In their website preview of my talk, the society says, “Virginians have long thought of themselves as above (lynching), but the story of the Commonwealth–and Loudoun—shows a different story. While two-thirds of Virginia cities and counties had no lynchings, some like Loudoun and Fauquier had more than one.” In fact, Loudoun had three lynchings, and I’ll talk about them as part of my presentation.

On Thursday, Aug. 23, at 6:30 p.m., I’ll return to Warrenton and the Fauquier History Museum at the Old Jail. When Erin Clark, executive director, invited me to a book-signing there in April, I wrote about how much it meant to me. I feel the same way this time, and I have already started revising my talk to include some of the latest developments. These include the opening of the National Memorial for Peace and Justice in Montgomery, Ala., and the inscriptions for two Fauquier lynching victims—Shedrick Thompson and Arthur Jordan—at that memorial. In addition, thanks to Fauquier residents Shawn Nicholls and Kirk Goolsby, I have learned a lot more about Jordan, and I hope to share some of that information on Aug. 23. It is interesting that my talk that night will be in the museum’s courtyard, the place where Jordan was abducted in 1880.

Finally, I am proud to be a part of the Honors College Colloquium at George Mason University in Fairfax. I will be there on Friday, Sept. 14, at 1:30 p.m. John Woolsey, one of the organizers, said the audience will include 200 to 300 freshmen who probably don’t know much about lynching in Virginia. I find that to be common experience, that audiences are surprised when they learn about lynching in Virginia. As the Lovettsville Historical Society said, it was more frequent than usually assumed and “one of the cruelest parts of Southern history.”

 

Thank you to the residents of Fauquier County

Jim Hall, Bridget Settles, Mamie Wilkins’ granddaughter, and Tom Davenport, from left, at the premiere of Davenport’s documentary about the Shedrick Thompson case. The film was shown May 13 in Warrenton. (Photo by Pam Kamphuis, Piedmont Virginian)

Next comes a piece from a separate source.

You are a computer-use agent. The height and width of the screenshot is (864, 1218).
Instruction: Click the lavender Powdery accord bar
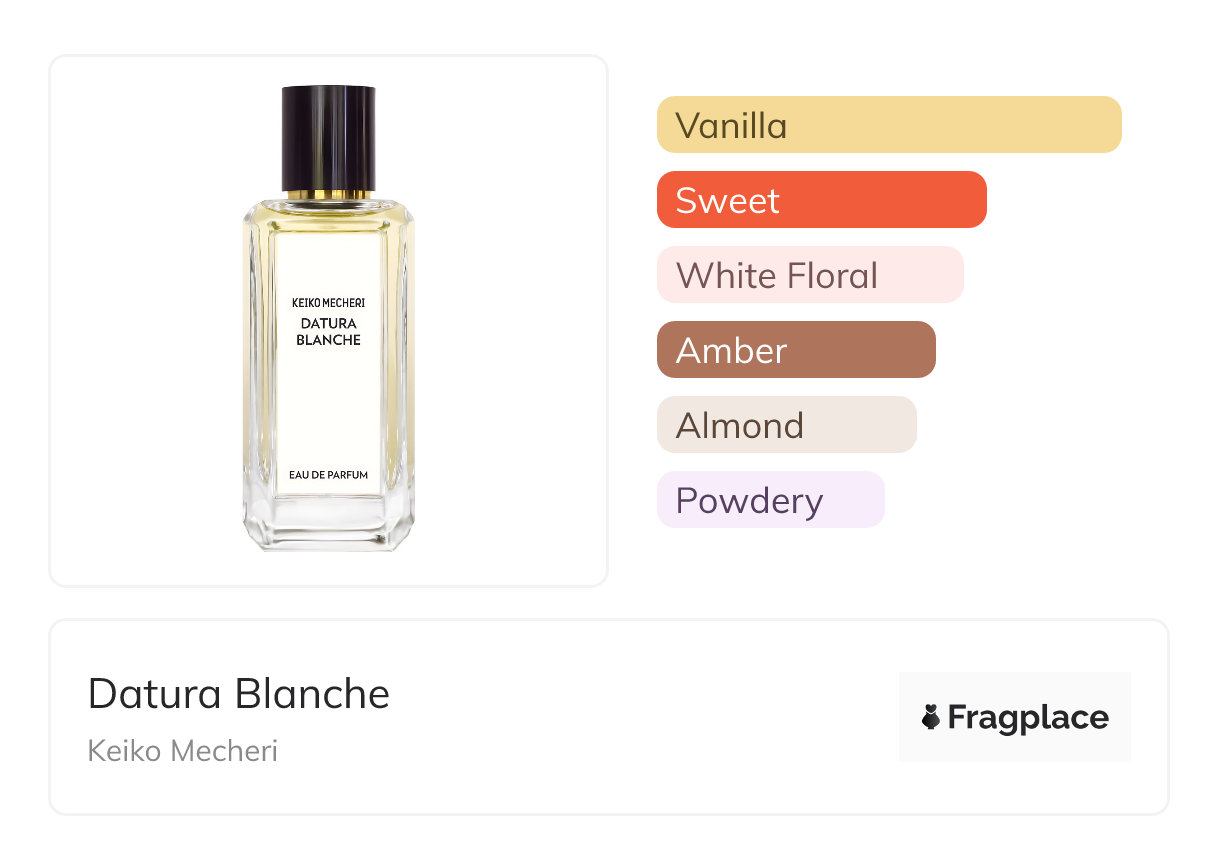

When I recall the events of last Saturday in Fauquier County, I see myself on stage facing a nearly full auditorium. I hear Rufus Mincey’s startling revelation. And I see a line of people waiting to buy my book. Thank you to the people of Fauquier for making my first author visit there a wonderful experience.

The day began with a talk at the Afro-American Historical Association at The Plains. The audience was courteous and attentive but feistier than any I’ve faced, and I mean that as a compliment. They knew something of the story I told in The Last Lynching in Northern Virginia–the names, places and general outline–but they wanted to know more. They had so many questions, so early in the presentation, that I jokingly asked if they wanted to see the rest of the slides, or if they would prefer to just talk. They wanted to see the slides.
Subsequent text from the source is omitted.